Companies doing business with China have greater incentive than ever before to strengthen their compliance programs, as the country has now created a new supra-agency, the National Supervision Commission (NSC), to institutionalize its anti-corruption measures.
In the past week, China inserted a whole chapter in its Constitution and passed a National Supervision Law to introduce the new agency. NSC will consolidate anti-corruption powers that were previously divided among three agencies: the Party’s Central Commission for Discipline Inspection (CCDI) which had wide latitude to investigate Party members according to Party rules; the Supervision Ministry under the State Council, which watched over civil servants; and the procuratorates, which investigated and prosecuted bribery and corruption cases. NSC is supposed to function independently of other state agencies.

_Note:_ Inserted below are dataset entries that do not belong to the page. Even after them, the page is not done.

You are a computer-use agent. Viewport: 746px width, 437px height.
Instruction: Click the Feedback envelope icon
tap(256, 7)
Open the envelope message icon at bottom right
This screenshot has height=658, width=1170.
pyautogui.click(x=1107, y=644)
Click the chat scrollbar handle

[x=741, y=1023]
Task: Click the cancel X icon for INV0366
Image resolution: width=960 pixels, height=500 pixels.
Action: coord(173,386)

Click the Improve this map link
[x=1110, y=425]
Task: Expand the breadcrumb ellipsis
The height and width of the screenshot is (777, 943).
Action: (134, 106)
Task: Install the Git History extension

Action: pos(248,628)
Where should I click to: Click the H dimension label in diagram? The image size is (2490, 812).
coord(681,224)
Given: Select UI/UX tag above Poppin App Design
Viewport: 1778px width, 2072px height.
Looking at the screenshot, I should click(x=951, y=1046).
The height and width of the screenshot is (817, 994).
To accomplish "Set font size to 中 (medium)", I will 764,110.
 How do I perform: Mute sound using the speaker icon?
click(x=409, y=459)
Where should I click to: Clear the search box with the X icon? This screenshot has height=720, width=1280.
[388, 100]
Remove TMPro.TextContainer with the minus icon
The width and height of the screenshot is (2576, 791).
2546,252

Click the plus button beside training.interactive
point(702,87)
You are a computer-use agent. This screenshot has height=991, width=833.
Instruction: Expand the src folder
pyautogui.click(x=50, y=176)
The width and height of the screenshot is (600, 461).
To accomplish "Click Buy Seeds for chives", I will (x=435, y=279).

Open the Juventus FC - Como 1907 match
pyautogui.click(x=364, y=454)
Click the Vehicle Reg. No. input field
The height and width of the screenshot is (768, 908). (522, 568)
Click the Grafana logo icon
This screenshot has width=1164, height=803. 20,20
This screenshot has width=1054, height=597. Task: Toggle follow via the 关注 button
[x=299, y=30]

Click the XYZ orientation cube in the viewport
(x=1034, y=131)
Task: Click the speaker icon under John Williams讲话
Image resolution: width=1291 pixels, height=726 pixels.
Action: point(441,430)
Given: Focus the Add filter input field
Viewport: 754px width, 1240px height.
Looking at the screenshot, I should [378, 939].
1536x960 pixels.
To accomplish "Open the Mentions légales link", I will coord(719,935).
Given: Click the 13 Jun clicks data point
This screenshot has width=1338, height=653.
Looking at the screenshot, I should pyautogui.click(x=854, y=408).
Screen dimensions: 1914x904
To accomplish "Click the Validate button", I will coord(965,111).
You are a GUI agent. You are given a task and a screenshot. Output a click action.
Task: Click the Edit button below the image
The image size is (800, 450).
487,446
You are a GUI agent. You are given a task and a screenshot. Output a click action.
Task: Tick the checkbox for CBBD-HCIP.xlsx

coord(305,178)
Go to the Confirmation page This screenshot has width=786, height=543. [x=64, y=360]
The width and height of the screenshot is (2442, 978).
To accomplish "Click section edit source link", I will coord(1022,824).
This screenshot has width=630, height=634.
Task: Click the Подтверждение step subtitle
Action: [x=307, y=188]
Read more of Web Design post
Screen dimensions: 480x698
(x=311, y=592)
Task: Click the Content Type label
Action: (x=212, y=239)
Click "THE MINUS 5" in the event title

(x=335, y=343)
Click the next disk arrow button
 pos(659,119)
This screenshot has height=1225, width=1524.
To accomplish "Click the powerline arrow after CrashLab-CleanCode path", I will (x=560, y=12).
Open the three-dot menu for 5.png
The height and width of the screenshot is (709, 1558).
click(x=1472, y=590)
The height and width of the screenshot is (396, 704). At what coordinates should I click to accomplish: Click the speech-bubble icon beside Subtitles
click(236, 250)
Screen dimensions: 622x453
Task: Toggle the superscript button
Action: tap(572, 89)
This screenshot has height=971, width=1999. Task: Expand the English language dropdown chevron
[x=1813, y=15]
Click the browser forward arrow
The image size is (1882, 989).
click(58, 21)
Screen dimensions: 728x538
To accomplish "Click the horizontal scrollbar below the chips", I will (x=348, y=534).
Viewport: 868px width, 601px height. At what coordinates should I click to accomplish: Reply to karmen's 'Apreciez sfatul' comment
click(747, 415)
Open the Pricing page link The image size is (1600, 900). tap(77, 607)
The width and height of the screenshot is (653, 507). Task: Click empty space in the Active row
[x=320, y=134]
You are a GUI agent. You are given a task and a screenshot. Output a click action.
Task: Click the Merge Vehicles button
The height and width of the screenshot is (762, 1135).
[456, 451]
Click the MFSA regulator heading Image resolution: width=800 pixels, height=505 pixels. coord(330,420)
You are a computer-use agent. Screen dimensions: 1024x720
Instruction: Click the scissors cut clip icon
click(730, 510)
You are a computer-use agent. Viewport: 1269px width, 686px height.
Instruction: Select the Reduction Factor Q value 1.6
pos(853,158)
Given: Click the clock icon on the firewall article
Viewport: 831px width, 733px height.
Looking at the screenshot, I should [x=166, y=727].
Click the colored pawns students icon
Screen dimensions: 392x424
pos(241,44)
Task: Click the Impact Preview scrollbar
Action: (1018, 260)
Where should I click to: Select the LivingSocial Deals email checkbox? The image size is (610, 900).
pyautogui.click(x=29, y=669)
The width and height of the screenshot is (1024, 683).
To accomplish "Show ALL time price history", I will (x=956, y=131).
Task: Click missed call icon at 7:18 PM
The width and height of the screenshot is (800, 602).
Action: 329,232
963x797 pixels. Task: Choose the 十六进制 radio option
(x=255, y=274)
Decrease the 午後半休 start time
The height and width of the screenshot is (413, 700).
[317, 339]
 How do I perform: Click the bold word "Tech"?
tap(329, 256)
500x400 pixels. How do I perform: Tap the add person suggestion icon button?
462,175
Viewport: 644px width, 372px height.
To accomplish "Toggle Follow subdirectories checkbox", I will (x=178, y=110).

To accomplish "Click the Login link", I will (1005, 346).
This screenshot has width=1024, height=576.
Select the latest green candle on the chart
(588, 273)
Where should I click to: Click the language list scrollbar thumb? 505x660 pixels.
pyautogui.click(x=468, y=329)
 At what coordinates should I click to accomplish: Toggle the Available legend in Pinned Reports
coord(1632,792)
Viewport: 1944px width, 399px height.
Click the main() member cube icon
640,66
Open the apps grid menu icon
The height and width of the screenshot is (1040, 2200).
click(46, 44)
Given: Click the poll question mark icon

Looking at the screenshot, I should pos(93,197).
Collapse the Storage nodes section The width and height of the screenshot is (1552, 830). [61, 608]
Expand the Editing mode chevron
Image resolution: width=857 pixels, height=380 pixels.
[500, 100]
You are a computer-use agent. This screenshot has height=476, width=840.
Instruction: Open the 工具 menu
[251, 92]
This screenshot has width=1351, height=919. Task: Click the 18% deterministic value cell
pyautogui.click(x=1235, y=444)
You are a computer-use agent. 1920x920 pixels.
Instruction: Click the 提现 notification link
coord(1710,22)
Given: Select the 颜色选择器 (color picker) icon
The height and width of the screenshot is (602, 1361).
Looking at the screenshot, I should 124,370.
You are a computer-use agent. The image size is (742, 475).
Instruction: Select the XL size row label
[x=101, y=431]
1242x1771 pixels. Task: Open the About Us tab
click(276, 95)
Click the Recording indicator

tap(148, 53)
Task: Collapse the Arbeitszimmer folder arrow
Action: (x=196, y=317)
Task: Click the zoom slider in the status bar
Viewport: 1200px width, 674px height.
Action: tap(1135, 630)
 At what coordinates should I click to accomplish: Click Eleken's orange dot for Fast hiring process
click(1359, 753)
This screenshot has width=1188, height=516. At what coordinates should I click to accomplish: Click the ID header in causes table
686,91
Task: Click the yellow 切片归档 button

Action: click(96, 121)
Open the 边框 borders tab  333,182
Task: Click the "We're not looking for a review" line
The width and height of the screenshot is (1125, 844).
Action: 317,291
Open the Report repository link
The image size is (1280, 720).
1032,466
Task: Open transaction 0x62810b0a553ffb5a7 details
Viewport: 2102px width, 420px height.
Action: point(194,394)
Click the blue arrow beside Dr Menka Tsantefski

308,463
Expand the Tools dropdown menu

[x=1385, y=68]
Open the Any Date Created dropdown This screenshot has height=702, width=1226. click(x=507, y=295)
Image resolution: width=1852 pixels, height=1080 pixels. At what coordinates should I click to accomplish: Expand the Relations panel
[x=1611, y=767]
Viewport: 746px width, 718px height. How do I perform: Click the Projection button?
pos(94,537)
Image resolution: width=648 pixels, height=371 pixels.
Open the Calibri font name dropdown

Broadly speaking, NSC will monitor misconduct by everyone who performs “official duties.” That would include not only staff of legislatures, governments, courts and procuratorates, but also managers of state-owned enterprises, public hospitals, public educational and cultural institutions. One myth to dispel here: many people thought employees of the stated-owned enterprises, teachers at public schools and doctors at public hospitals would all be considered as “government officials” in China, a view partly influenced by the broad definition of “foreign government officials” under the FCPA. In fact, only a small number of people working at these entities (likely managers) would be considered to be performing official duties under Chinese law and thus fall under the NSC’s gaze.
NSC will have formidable powers. During investigations, the commission will have the power to question witnesses, interrogate and detain suspects, freeze assets and search premises,. Most notably, NSC can detain a suspect for up to six months. Such detention is allowed for both bribe-takers (likely officials) and bribe-givers (possibly someone in the private sector). The new law establishes a few safeguards against NSC’s powers: for example, detention can only be used in specified circumstances, such as if the suspect is a flight risk, and all interrogations must be recorded. But commentators are still concerned about possible abuse of NSC’s power, especially the detainees’ limited access to lawyers.
The creation of this new agency is not a surprise. China started the pilot reform of the supervisory system in a few provinces in December 2016, and then expanded it nationwide in November 2017. Now that NSC and its local counterparts are set up, China will amend relevant laws, including the Criminal Procedure Law, to reflect this major reform to the anti-corruption regime.
It is still to be observed how the creation of NSC could help address the systemic corruption in China. But one thing is clear: China’s anti-corruption campaign is not waning at all.